PsychoSafe: 大規模言語モデルにおける心理学に基づいた拒否の誘発

要旨

大規模言語モデル（LLM）は日常的に、拒否すべきリクエストに直面し、有用性と害防止の間のトレードオフを生み出している。しかし、拒否そのものが有用であることもある。危機、強制、または意図のエスカレーションを伴う高リスクなインタラクションにおいて、単純な不遵守は直接的な害を防ぐ一方で、リクエストの背後にいる人物のニーズを支援できない可能性がある。本稿では、PsychoSafeを提示する。これは、エビデンスに基づく介入戦略に根ざした構造化された支援的コミュニケーションとして拒否を再定義する、心理学に基づく拒否フレームワークである。PsychoSafeを開発するために、心理学的に重要な5つのリスク領域にわたる8019のプロンプトと応答のペアからなるコーパスを構築し、Qwen 3.5 27Bに対してプロンプティングとパラメータ効率的なファインチューニングを適用した。500のプロンプトからなるバランスの取れた検証セットにおいて、LLM判定器による評価と人間による評価を通じて検証した結果、PsychoSafeのプロンプティングは、一般的なベースラインと比較して拒否品質を全体的に28.1%向上させ、特に外部リソースの紹介（+46.8%）と心理学的根拠付け（+34.8%）において顕著な改善を示した。一方で、非拒否タスクにおける下流性能は維持された。
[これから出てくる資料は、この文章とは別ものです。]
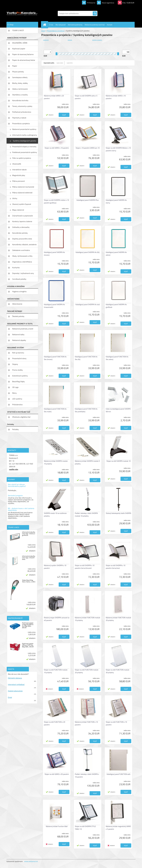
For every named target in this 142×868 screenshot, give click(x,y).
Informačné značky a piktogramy (25, 135)
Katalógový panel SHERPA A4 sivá (88, 305)
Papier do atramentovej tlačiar (24, 60)
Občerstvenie (17, 304)
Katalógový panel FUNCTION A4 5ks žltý (86, 358)
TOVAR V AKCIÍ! (18, 30)
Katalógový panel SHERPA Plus (88, 200)
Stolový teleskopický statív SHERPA (118, 513)
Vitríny (15, 198)
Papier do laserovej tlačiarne (23, 54)
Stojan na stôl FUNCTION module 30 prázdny (117, 671)
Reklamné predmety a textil (23, 329)
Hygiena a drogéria (19, 291)
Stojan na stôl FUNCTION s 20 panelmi (54, 723)
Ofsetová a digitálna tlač (21, 417)
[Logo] (22, 13)
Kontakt (110, 25)
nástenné (46, 40)
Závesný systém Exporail (22, 204)
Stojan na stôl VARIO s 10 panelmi (56, 148)
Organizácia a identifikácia (22, 262)
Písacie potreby (18, 72)
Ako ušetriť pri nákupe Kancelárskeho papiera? (17, 485)
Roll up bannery (18, 353)
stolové (70, 40)
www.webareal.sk (31, 861)
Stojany (15, 364)
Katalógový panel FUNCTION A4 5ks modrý (55, 410)
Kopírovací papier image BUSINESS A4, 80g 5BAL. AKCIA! (28, 625)
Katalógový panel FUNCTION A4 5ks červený (55, 358)
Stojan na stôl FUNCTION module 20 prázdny (87, 671)
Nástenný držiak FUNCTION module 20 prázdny (118, 619)
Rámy (14, 393)
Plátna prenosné (19, 181)
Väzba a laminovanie (20, 89)
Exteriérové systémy (20, 376)
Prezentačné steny (19, 359)
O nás (51, 25)
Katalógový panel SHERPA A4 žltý (88, 252)
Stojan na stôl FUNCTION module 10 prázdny (55, 671)
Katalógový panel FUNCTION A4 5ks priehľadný (86, 410)
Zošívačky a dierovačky (21, 227)
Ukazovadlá (17, 164)
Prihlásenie (91, 3)
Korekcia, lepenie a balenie (22, 221)
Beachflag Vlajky (18, 381)
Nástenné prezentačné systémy (24, 129)
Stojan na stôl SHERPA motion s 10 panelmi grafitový (56, 202)
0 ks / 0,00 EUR (128, 3)
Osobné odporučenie (15, 691)
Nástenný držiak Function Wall (57, 826)
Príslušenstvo (17, 404)
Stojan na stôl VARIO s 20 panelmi (56, 774)
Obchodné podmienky (75, 25)
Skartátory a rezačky (20, 95)
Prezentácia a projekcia (21, 123)
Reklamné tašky (18, 335)
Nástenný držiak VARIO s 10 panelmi (116, 97)
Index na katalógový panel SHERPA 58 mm (118, 410)
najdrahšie (70, 63)
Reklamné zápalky (19, 340)
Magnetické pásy (19, 175)
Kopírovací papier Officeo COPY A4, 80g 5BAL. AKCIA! (28, 645)
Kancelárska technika (20, 100)
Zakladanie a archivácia (21, 250)
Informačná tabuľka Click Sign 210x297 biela (28, 558)
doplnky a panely (97, 40)
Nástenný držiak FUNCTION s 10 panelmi (86, 723)
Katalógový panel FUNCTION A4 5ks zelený (117, 358)
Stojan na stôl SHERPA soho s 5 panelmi (86, 97)
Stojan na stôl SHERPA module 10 (118, 461)
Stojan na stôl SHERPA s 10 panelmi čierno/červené (85, 567)
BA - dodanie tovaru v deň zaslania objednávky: (21, 509)
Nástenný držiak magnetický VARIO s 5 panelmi (118, 828)
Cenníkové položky (19, 279)
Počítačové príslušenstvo (22, 112)
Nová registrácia (108, 3)
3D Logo (15, 387)
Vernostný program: (15, 495)
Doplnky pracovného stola (22, 239)
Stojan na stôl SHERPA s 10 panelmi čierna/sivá (116, 567)
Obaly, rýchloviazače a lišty (22, 256)
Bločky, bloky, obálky (20, 83)
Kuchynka (16, 268)
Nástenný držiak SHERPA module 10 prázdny (56, 462)
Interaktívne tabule (20, 169)
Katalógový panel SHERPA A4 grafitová (116, 306)
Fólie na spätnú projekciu (22, 158)
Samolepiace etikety (20, 78)
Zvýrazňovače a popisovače (22, 216)
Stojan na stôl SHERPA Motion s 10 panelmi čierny (118, 149)
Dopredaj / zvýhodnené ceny (23, 273)
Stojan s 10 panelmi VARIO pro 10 (88, 148)
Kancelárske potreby (20, 233)
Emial (10, 697)
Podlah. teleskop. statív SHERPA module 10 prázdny (86, 515)
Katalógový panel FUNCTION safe (119, 774)
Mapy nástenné (18, 210)
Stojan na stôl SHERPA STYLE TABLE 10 (85, 828)
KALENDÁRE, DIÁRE (20, 43)
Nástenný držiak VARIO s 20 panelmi (54, 97)
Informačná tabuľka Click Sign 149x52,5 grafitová (28, 534)
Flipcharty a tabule (19, 118)
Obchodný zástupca (15, 678)
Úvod (43, 31)
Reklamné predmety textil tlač (95, 25)
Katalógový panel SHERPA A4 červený (54, 254)
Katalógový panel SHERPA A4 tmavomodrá (54, 306)
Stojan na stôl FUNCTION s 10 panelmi (116, 723)
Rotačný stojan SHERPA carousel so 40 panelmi (56, 619)
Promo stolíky (17, 370)
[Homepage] (45, 25)
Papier (15, 66)
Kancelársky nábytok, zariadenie (24, 244)
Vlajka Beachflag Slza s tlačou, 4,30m (28, 581)
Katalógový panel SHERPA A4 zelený (116, 254)
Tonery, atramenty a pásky (22, 106)
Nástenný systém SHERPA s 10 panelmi (55, 567)
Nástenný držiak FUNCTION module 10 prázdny (87, 619)
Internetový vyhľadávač (16, 684)
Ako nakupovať (61, 25)
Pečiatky (15, 429)
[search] (95, 13)
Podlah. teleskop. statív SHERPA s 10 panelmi (87, 775)
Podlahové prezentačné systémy (25, 152)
ファインチューニングにより、拒否率とリソース紹介率はほぼ完璧に達したが、応答の関連性は低下した。SORRY-BenchおよびXSTestでの追加評価では、ドメイン内では高いロバスト性を示したものの、ドメイン外への汎化は限定的であり、今後の研究ではファインチューニングデータを多様化し、モデルが介入を図式的ではなく選択的に適用できるようにする必要があることが示唆された。

English

Large language models (LLMs) routinely face requests that should be refused, creating a trade-off between helpfulness and harm prevention. However, refusals themselves can be helpful. In high-risk interactions involving crisis, coercion, or escalating intent, blunt non-compliance may prevent direct harm while still failing to support the needs of the person behind the request. We present PsychoSafe, a psychologically-informed refusal framework that reframes refusal as structured supportive communication grounded in evidence-based intervention strategies. To develop PsychoSafe, we construct a corpus of 8019 prompt-response pairs spanning five psychologically salient risk domains and apply prompting and parameter-efficient fine-tuning to Qwen 3.5 27B. On a balanced validation set of 500 prompts, evaluated with an LLM judge and validated through human ratings, PsychoSafe prompting improves overall refusal quality by 28.1% over a generic baseline, with particularly strong gains in external resource referral (+46.8%) and psychological grounding (+34.8%), while preserving downstream performance on non-refusal tasks. Fine-tuning achieves near-perfect refusal and resource-referral rates but reduces response relevance. Additional evaluations on SORRY-Bench and XSTest show strong in-domain robustness but limited out-of-domain generalization, suggesting that future work should diversify fine-tuning data to help models apply interventions selectively rather than schematically.